● **Exercise details**:
Say how many lines in the entries contain "Remove", giving only the number.

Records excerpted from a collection
___

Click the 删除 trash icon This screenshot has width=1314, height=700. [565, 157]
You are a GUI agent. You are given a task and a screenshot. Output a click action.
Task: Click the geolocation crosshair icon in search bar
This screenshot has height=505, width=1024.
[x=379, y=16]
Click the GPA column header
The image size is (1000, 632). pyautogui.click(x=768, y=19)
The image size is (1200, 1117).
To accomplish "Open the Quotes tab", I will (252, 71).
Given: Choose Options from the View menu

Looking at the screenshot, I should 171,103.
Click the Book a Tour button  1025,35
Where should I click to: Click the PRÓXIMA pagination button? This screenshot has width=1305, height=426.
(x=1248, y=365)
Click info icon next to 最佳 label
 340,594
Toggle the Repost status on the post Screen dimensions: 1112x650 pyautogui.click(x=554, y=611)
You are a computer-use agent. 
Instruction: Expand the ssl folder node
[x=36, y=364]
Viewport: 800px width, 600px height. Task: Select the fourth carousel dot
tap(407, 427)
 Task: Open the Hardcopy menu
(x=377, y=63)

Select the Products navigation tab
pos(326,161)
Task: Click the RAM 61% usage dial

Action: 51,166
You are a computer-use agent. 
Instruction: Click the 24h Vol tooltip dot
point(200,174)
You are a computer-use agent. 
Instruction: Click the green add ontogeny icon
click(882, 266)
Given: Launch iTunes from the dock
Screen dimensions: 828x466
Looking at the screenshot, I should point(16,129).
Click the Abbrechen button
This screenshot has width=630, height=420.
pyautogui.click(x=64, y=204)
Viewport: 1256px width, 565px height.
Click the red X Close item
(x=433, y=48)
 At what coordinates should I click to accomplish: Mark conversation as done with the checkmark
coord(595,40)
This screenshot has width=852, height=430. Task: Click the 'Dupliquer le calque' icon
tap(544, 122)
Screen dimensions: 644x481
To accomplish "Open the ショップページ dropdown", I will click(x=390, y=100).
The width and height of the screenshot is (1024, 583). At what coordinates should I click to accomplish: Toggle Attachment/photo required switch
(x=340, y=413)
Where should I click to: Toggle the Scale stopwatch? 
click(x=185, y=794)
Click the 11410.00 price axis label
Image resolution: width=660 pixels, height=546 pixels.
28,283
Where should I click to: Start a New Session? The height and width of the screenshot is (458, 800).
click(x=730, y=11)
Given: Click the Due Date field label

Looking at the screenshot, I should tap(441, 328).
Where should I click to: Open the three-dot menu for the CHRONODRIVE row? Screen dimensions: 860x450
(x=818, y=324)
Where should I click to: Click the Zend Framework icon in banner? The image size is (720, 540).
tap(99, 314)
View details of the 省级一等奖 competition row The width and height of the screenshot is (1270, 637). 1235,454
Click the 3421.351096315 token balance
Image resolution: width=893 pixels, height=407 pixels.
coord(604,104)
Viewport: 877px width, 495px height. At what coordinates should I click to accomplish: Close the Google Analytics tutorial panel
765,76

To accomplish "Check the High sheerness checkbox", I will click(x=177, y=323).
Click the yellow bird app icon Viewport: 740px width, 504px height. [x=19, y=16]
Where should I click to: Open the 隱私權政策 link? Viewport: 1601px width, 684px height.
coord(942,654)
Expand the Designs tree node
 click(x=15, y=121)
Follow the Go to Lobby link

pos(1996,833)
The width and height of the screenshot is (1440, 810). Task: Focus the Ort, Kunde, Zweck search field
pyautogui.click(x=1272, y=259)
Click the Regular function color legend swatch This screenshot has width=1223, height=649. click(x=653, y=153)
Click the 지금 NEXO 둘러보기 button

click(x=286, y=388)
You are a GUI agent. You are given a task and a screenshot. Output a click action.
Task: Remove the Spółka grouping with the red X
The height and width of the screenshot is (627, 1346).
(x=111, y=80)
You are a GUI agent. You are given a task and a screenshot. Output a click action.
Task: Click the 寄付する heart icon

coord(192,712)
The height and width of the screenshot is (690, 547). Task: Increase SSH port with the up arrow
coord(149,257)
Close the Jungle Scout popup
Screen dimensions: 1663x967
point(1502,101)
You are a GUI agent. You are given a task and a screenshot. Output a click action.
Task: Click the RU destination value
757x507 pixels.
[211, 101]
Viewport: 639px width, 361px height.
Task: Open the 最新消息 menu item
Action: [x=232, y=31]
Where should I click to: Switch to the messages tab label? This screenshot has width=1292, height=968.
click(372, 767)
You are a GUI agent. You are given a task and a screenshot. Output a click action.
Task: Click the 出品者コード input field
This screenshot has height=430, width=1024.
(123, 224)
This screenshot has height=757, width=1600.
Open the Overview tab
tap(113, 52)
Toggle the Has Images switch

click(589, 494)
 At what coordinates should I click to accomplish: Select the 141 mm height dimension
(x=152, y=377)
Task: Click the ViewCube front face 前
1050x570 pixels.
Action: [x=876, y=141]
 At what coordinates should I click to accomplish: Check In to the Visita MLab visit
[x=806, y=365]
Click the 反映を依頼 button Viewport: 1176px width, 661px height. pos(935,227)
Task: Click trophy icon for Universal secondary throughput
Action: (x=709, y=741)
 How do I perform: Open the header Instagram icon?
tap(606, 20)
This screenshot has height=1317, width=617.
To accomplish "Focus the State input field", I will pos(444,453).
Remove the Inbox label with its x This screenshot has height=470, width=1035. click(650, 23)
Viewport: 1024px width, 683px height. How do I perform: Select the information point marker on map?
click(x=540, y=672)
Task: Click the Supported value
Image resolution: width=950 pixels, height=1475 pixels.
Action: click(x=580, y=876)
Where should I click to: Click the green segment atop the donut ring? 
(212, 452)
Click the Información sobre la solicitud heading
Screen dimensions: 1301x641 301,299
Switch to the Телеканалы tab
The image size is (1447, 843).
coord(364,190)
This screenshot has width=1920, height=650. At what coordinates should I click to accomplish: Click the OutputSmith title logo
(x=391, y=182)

___

● **Reply to the task**:
2